WORK REQUEST: Exact repetition is required: reproduce every line of the data.

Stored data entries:
┄┄┄┄┄┄┄┄┄┄

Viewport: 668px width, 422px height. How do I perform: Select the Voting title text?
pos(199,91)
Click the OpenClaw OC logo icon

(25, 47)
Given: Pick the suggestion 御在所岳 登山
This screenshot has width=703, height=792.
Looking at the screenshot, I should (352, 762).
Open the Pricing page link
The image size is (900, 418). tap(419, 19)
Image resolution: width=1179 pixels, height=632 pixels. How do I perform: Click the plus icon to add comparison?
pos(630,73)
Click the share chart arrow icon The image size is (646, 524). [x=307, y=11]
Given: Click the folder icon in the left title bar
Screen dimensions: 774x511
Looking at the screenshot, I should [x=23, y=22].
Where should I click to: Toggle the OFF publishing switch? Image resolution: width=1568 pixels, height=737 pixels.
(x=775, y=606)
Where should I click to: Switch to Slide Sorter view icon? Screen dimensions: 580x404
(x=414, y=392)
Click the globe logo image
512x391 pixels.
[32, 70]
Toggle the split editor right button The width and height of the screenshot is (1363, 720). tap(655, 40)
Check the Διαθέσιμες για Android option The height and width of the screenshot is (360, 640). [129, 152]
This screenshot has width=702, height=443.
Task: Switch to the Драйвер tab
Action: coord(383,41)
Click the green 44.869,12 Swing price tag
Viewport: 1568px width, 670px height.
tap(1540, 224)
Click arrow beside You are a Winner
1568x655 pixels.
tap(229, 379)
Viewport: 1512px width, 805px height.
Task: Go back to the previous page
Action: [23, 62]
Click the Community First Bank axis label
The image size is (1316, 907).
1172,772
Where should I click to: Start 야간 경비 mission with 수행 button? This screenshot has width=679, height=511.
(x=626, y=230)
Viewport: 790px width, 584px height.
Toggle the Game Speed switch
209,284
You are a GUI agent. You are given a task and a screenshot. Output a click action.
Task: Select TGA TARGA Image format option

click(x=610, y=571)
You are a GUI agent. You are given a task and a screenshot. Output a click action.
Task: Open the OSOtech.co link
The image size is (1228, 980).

┄┄┄┄┄┄┄┄┄┄

ANSWER:
Viewport: 668px width, 422px height. How do I perform: Select the Voting title text?
pos(199,91)
Click the OpenClaw OC logo icon

(25, 47)
Given: Pick the suggestion 御在所岳 登山
This screenshot has width=703, height=792.
Looking at the screenshot, I should (352, 762).
Open the Pricing page link
The image size is (900, 418). tap(419, 19)
Image resolution: width=1179 pixels, height=632 pixels. How do I perform: Click the plus icon to add comparison?
pos(630,73)
Click the share chart arrow icon The image size is (646, 524). [x=307, y=11]
Given: Click the folder icon in the left title bar
Screen dimensions: 774x511
Looking at the screenshot, I should [x=23, y=22].
Where should I click to: Toggle the OFF publishing switch? Image resolution: width=1568 pixels, height=737 pixels.
(x=775, y=606)
Where should I click to: Switch to Slide Sorter view icon? Screen dimensions: 580x404
(x=414, y=392)
Click the globe logo image
512x391 pixels.
[32, 70]
Toggle the split editor right button The width and height of the screenshot is (1363, 720). tap(655, 40)
Check the Διαθέσιμες για Android option The height and width of the screenshot is (360, 640). [129, 152]
This screenshot has width=702, height=443.
Task: Switch to the Драйвер tab
Action: coord(383,41)
Click the green 44.869,12 Swing price tag
Viewport: 1568px width, 670px height.
tap(1540, 224)
Click arrow beside You are a Winner
1568x655 pixels.
tap(229, 379)
Viewport: 1512px width, 805px height.
Task: Go back to the previous page
Action: [23, 62]
Click the Community First Bank axis label
The image size is (1316, 907).
1172,772
Where should I click to: Start 야간 경비 mission with 수행 button? This screenshot has width=679, height=511.
(x=626, y=230)
Viewport: 790px width, 584px height.
Toggle the Game Speed switch
209,284
You are a GUI agent. You are given a task and a screenshot. Output a click action.
Task: Select TGA TARGA Image format option

click(x=610, y=571)
You are a GUI agent. You are given a task and a screenshot. Output a click action.
Task: Open the OSOtech.co link
The image size is (1228, 980).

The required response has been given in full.